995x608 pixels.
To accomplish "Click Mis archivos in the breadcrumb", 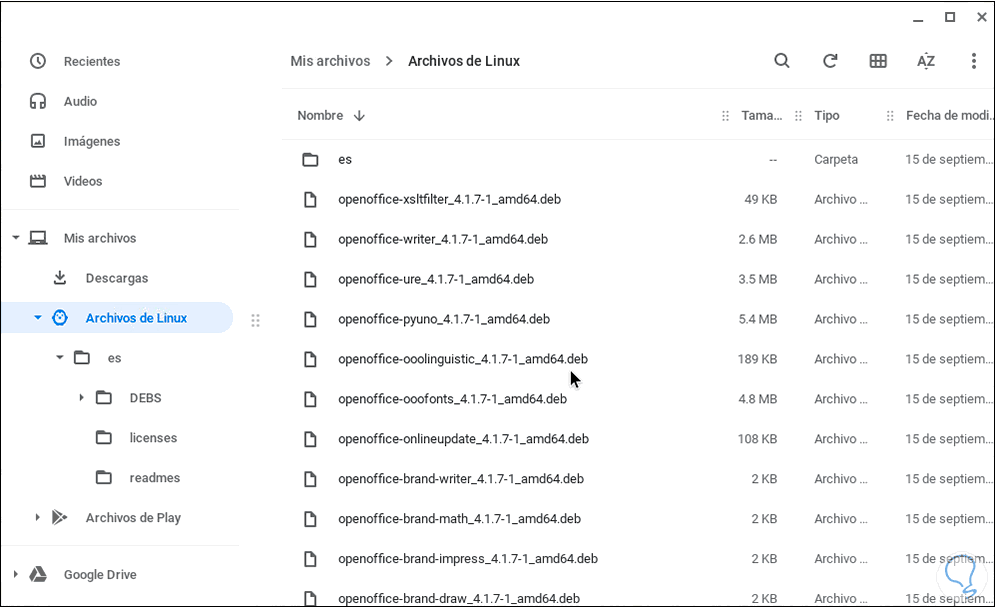I will [330, 61].
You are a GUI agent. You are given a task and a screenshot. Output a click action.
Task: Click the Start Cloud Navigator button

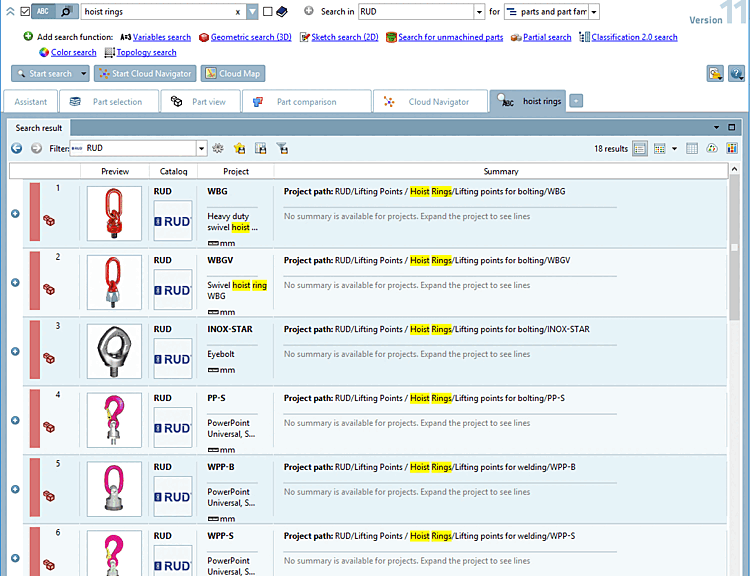click(145, 74)
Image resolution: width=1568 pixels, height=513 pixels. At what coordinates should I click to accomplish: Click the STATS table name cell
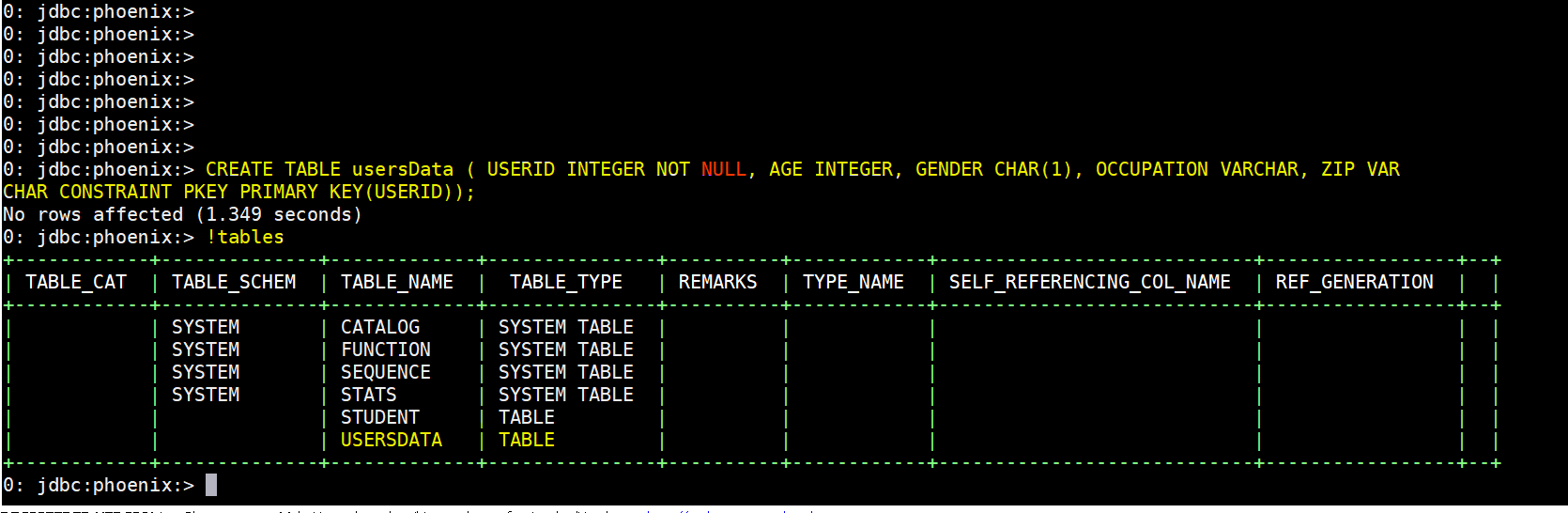tap(368, 395)
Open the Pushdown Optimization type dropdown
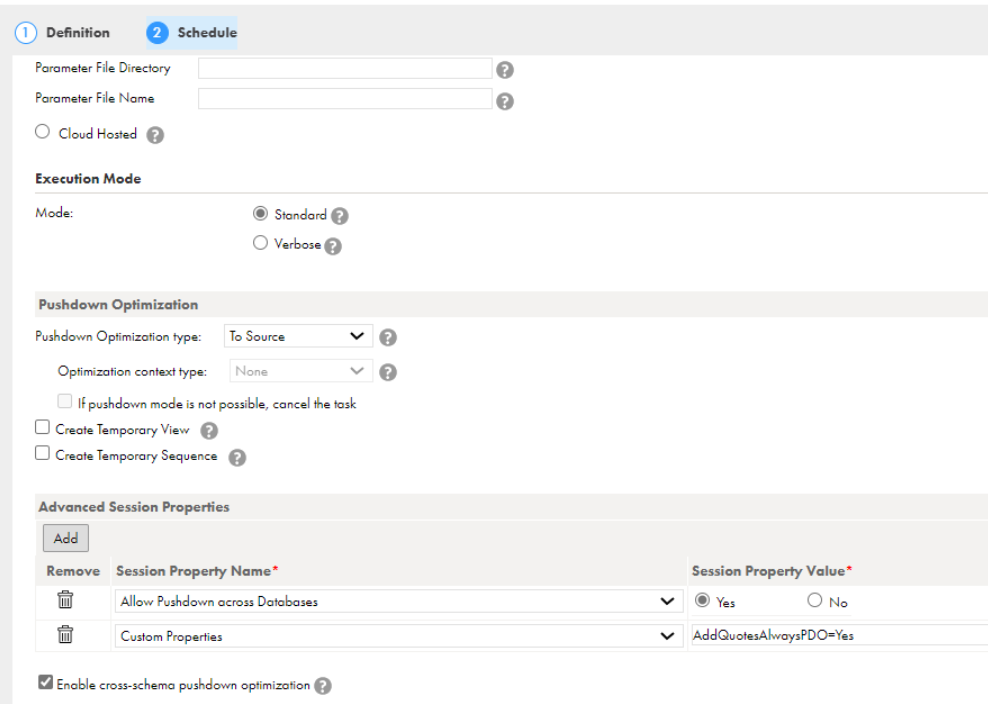The height and width of the screenshot is (704, 988). (298, 336)
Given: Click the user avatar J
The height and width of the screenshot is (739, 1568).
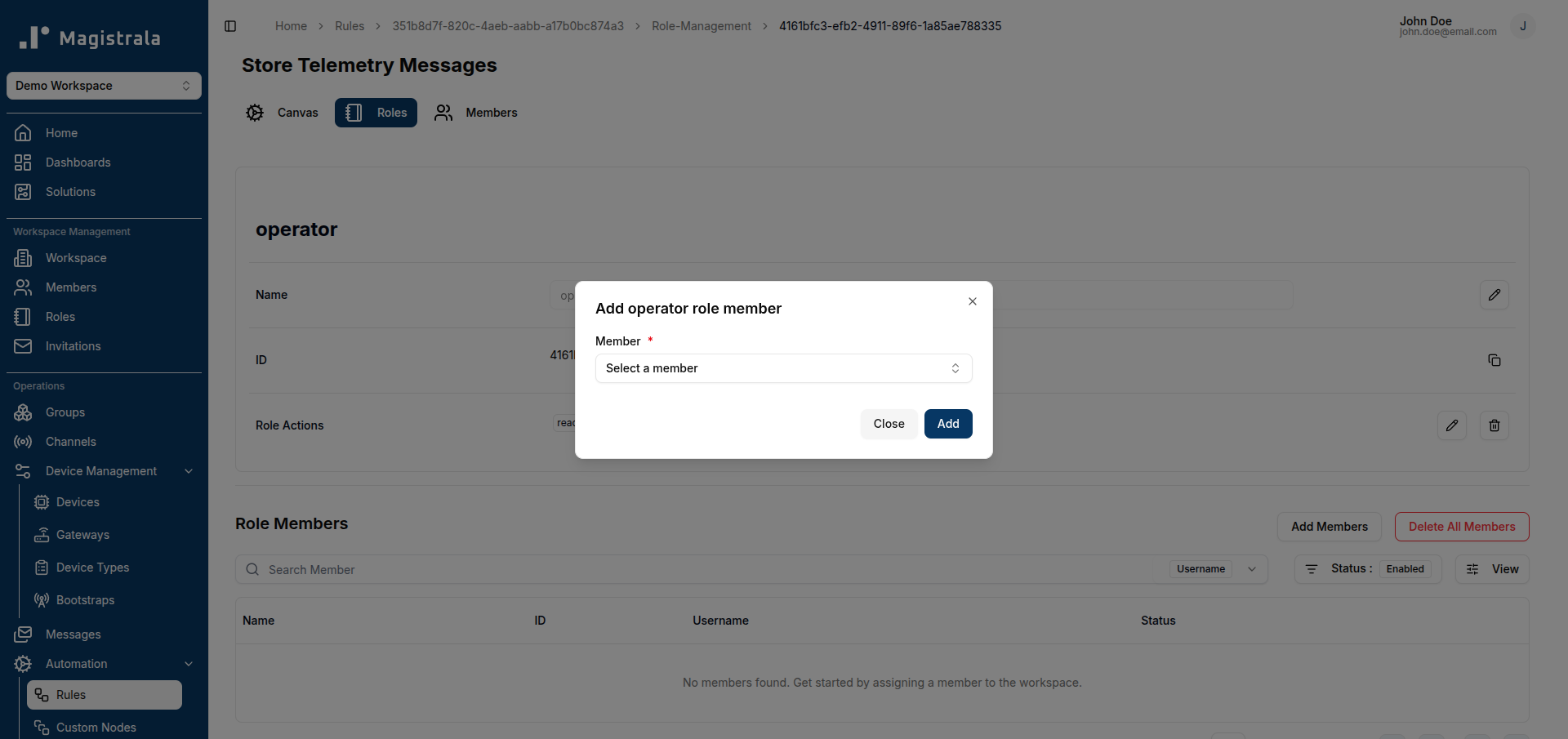Looking at the screenshot, I should click(x=1522, y=26).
__________
Extract only the lines from the line containing "The height and width of the screenshot is (739, 1568)." through the final line of the listing above, unchanged; pictures stay out of the copy.

Final answer.
The height and width of the screenshot is (739, 1568).
Looking at the screenshot, I should click(x=1522, y=26).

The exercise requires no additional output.